Describe is a feature within the Midjourney platform that allows users to generate images based on textual descriptions. The video notes an update to this feature, suggesting improvements in how the AI interprets and visualizes textual prompts. The script mentions a test using an image reference of 'Daniela van Denon dressed as a pirate', indicating that the feature is becoming more adept at incorporating specific details from references into the generated images.

πŸ’‘Flux

Flux is an open-source text-to-image model created by Black Forest Labs, introduced in the video as a potential competitor to Midjourney. Being open-source, it suggests a community-driven approach to advancing AI image generation, allowing for broader access and collaborative development. The video promises a future review of Flux, indicating its relevance in the evolving landscape of AI image generation tools.

πŸ’‘Canva Acquisition

The video discusses Canva's acquisition of Leonardo, an AI image generation platform. This acquisition is significant as it suggests a strategic move by Canva to integrate advanced AI capabilities into its design and creation tools. The script speculates on potential integration with Canva's other acquisition, Affinity, to possibly offer a more creative and competitive alternative to Adobe's Photoshop.

πŸ’‘Gen 3 Turbo

Gen 3 Turbo, as highlighted in the video, refers to an upcoming feature of Runway ML's Gen 3 model that promises faster video generation. The video contrasts the new turbo model's speed with the existing model, emphasizing the company's responsiveness to user feedback regarding processing time and cost. This development is framed as a positive step towards making AI image to video generation more accessible and efficient.

Highlights

Midjourney v6.1 model released with improved image quality, coherence, text rendering, and upscaler.

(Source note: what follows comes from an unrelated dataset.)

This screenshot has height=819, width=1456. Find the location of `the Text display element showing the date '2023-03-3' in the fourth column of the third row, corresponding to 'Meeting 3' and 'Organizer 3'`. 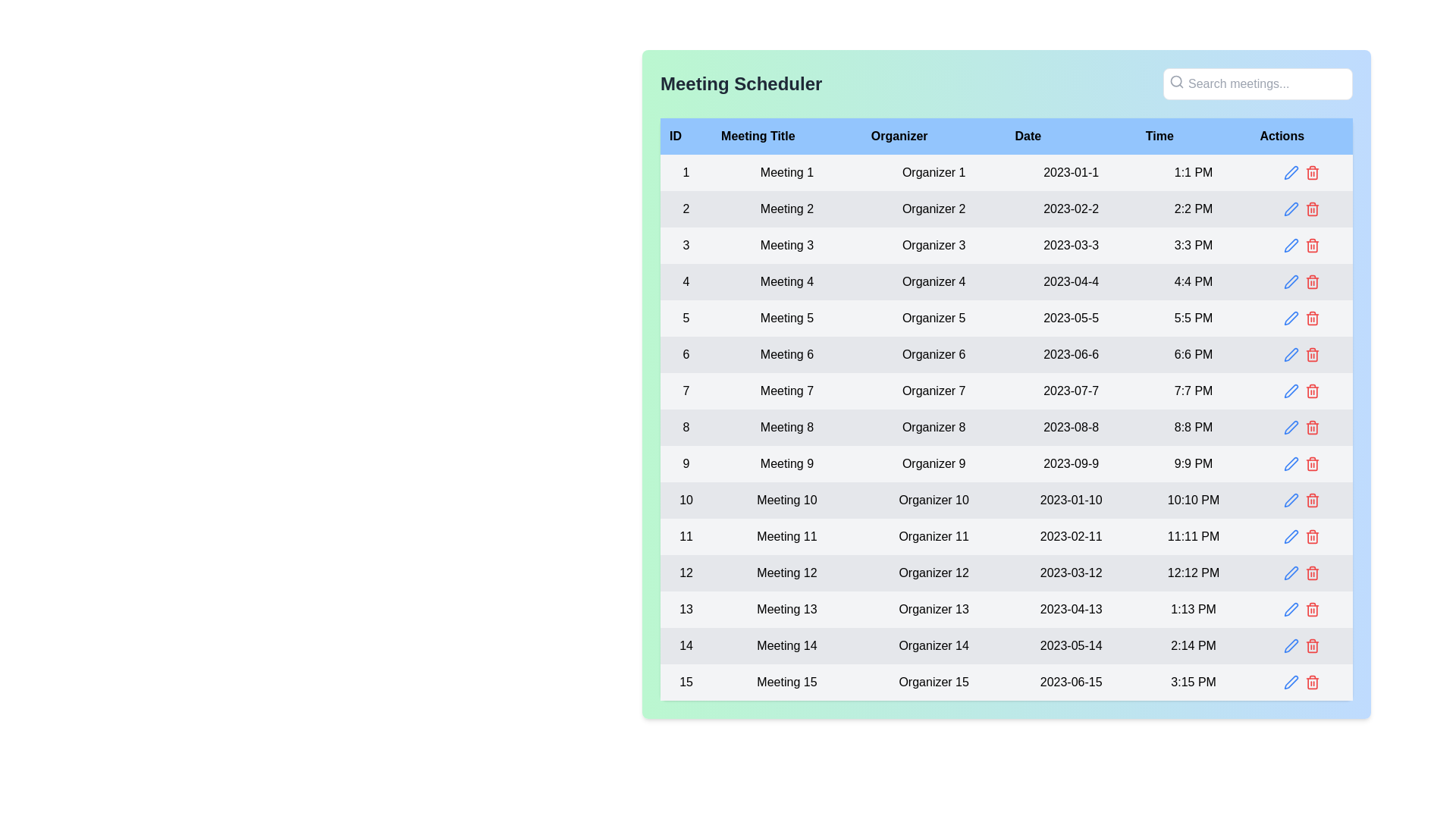

the Text display element showing the date '2023-03-3' in the fourth column of the third row, corresponding to 'Meeting 3' and 'Organizer 3' is located at coordinates (1070, 245).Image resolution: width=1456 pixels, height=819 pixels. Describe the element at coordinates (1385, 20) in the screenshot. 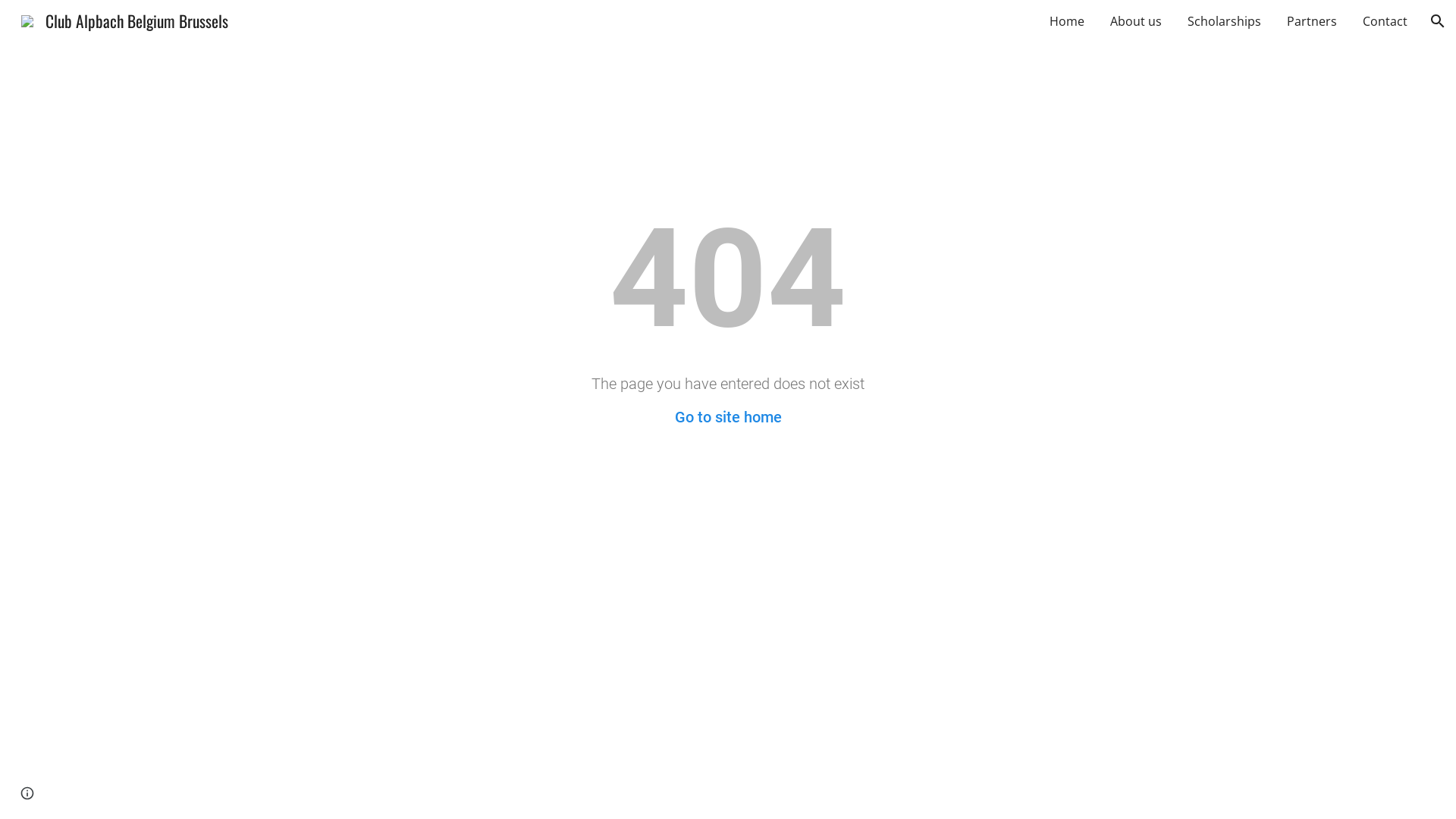

I see `'Contact'` at that location.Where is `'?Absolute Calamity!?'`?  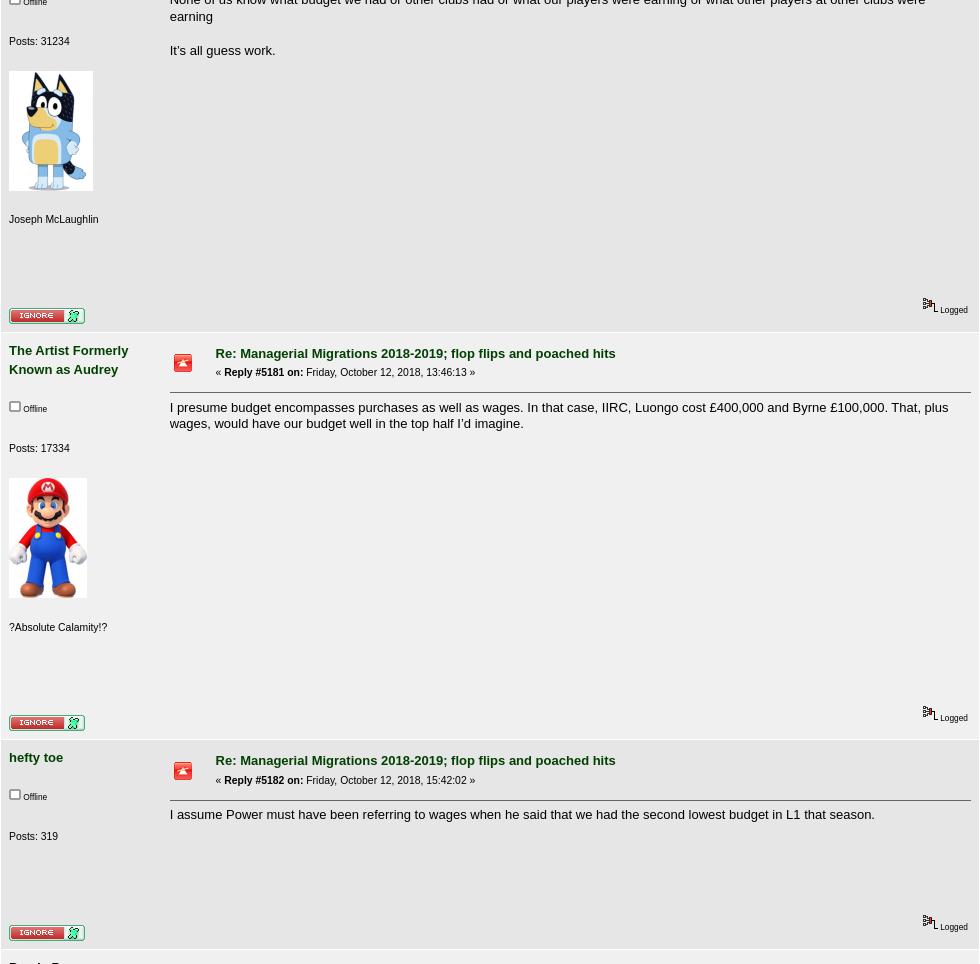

Comparison of Midjourney v6.1 to v6 shows subtle improvements in image generation.

Midjourney v6.1's personalization model offers better nuance, surprise, and accuracy.

New Q mode in Midjourney v6.1 enhances textures at the potential cost of image coherence.

Upscaler in v6.1 is noted to have a subtle mode that maintains image quality better than the creative mode.

Midjourney v6.1 improves in-image text coherence, handling words within quotation marks more effectively.

Describe feature in Midjourney is rumored to be receiving an update.

Image reference feature in Midjourney v6.1 appears to be more detailed and accurate.

Midjourney v7 is on the roadmap with enhancements in aesthetics, performance, and comprehension.

3D and video capabilities are expected in future Midjourney updates.

Storyteller tool by Midjourney might release this year.

Flux, an open-source text-to-image model by Black Forest Labs, positions itself as a Midjourney competitor.

Canva acquires Leonardo.AI, potentially impacting the future of AI imagery.

Leonardo.AI will continue to operate independently post-acquisition by Canva.

Canva's acquisition of Affinity Photo and Leonardo.AI could challenge Adobe's dominance.

Runway ML's Gen 3 pricing is not doubling; instead, they are introducing a faster and more affordable Turbo model.

Runway ML plans to roll out the Turbo model for image to video with significantly lower pricing.

Runway ML's response to user complaints about pricing shows they are listening to their community.